**Try it:** Some of the lines below need repeating. Reproduce exactly those between the lines holding "Task: Close the Dovecot details dialog" and "Click the Samedi 01 Avril 2023 date", inclusive.

━━ Information supplied

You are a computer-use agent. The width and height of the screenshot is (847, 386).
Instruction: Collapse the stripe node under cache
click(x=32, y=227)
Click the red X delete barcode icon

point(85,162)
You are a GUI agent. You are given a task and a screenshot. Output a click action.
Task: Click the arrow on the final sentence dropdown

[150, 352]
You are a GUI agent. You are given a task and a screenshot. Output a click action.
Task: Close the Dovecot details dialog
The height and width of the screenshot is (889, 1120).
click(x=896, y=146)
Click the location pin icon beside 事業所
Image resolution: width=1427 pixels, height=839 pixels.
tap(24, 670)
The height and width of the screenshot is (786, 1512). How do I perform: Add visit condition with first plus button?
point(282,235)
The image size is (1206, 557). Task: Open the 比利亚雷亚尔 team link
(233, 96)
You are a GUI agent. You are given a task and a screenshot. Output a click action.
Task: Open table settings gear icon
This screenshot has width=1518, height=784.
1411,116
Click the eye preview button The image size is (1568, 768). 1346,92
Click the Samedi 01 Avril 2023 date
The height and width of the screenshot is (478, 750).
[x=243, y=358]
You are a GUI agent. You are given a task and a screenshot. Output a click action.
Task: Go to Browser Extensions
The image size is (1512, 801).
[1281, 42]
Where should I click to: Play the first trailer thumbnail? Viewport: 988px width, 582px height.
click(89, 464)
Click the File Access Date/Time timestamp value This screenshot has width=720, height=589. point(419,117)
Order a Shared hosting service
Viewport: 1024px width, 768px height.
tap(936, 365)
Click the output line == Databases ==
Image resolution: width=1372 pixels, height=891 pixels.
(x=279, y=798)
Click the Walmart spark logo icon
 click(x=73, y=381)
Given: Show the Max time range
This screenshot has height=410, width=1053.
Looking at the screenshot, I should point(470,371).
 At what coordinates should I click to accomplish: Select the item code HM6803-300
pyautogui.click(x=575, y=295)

━━━━

**Solution to this exercise:**
Task: Close the Dovecot details dialog
The height and width of the screenshot is (889, 1120).
click(x=896, y=146)
Click the location pin icon beside 事業所
Image resolution: width=1427 pixels, height=839 pixels.
tap(24, 670)
The height and width of the screenshot is (786, 1512). How do I perform: Add visit condition with first plus button?
point(282,235)
The image size is (1206, 557). Task: Open the 比利亚雷亚尔 team link
(233, 96)
You are a GUI agent. You are given a task and a screenshot. Output a click action.
Task: Open table settings gear icon
This screenshot has width=1518, height=784.
1411,116
Click the eye preview button The image size is (1568, 768). 1346,92
Click the Samedi 01 Avril 2023 date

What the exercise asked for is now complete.